Please transcribe, word for word, only the lines from the one containing "Open the 表示 view dropdown" through the last line of the records below, both included, and leave out every picture.

::: RECORDS SUPPLIED

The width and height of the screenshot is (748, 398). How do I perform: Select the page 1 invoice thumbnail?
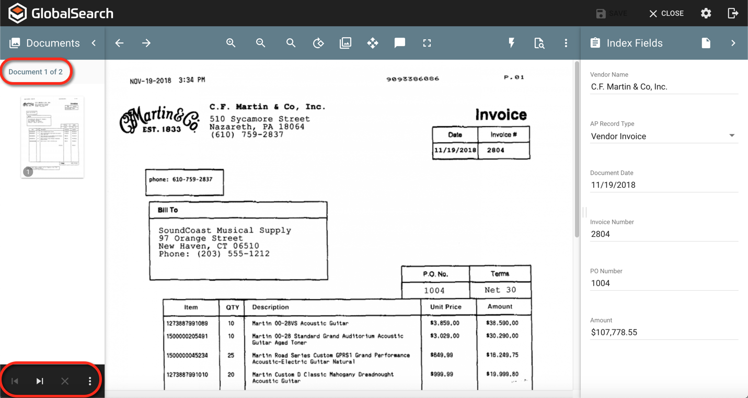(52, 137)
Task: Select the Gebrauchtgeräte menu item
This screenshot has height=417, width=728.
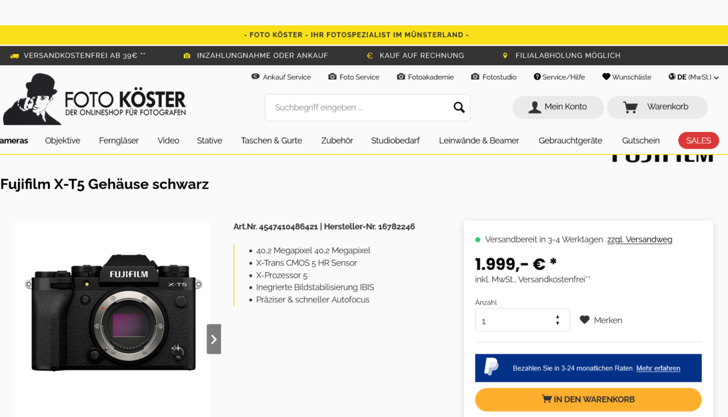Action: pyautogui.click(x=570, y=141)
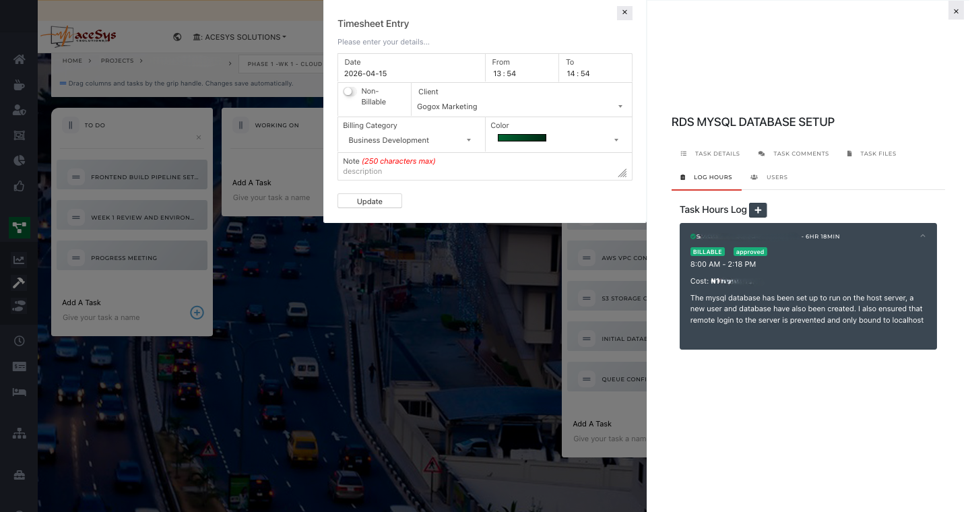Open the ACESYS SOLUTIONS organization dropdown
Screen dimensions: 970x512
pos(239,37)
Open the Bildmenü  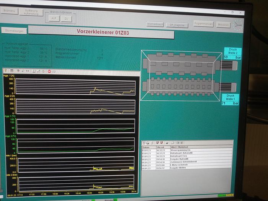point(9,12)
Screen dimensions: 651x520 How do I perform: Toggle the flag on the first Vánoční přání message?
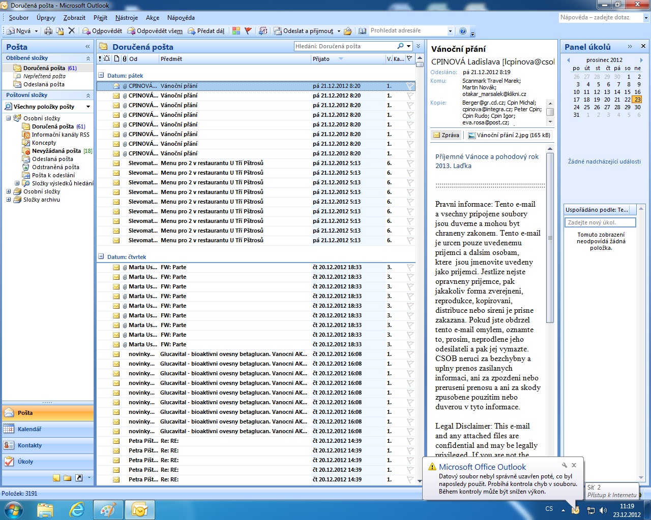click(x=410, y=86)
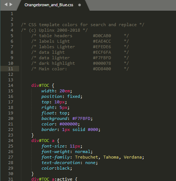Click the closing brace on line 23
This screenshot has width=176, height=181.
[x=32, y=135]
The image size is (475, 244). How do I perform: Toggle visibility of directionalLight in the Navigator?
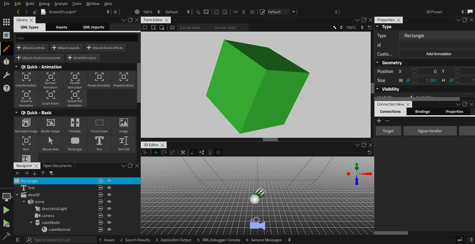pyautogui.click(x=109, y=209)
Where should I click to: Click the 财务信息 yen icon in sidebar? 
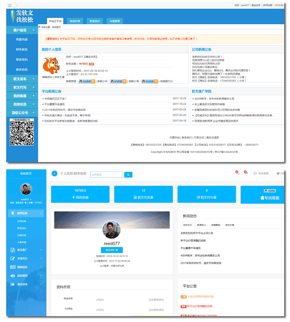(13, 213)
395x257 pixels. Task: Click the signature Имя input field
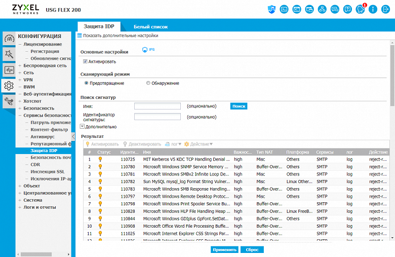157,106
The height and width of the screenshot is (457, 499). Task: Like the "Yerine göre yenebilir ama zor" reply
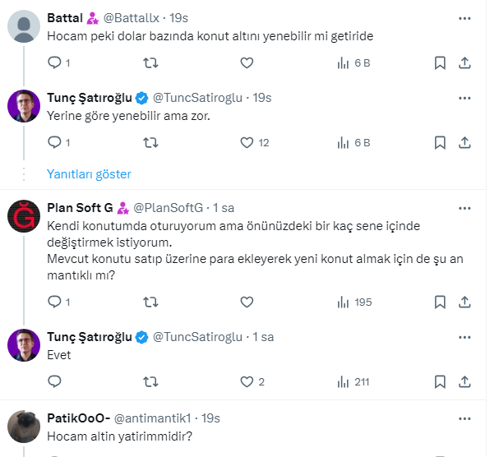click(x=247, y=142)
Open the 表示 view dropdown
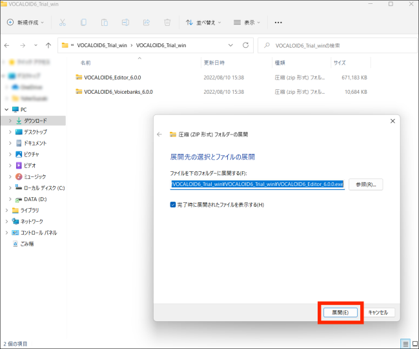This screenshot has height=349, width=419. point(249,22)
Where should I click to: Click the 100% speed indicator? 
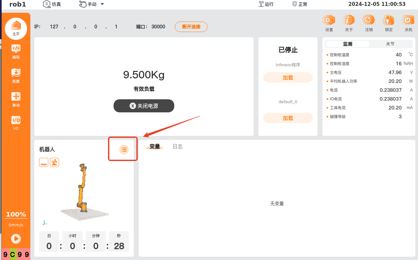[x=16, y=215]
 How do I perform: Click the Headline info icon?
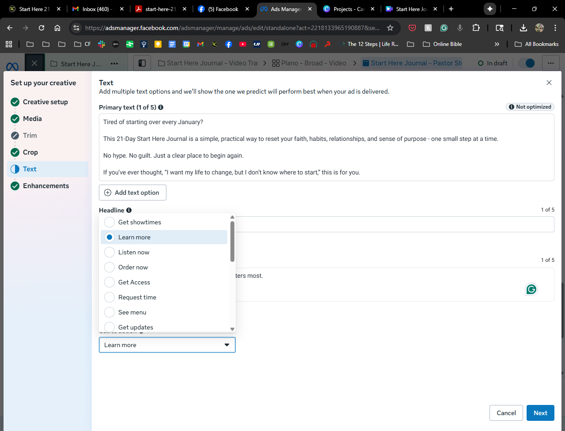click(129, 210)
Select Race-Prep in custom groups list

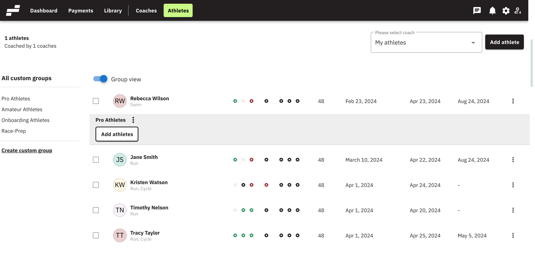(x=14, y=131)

::::::

EXERCISE OUTPUT:
Open the 表示 view dropdown
This screenshot has height=349, width=419. point(249,22)
Where should I click to: Click the 100% speed indicator? 
[x=16, y=215]
 How do I perform: Click the Headline info icon?
click(129, 210)
Select Race-Prep in custom groups list

(x=14, y=131)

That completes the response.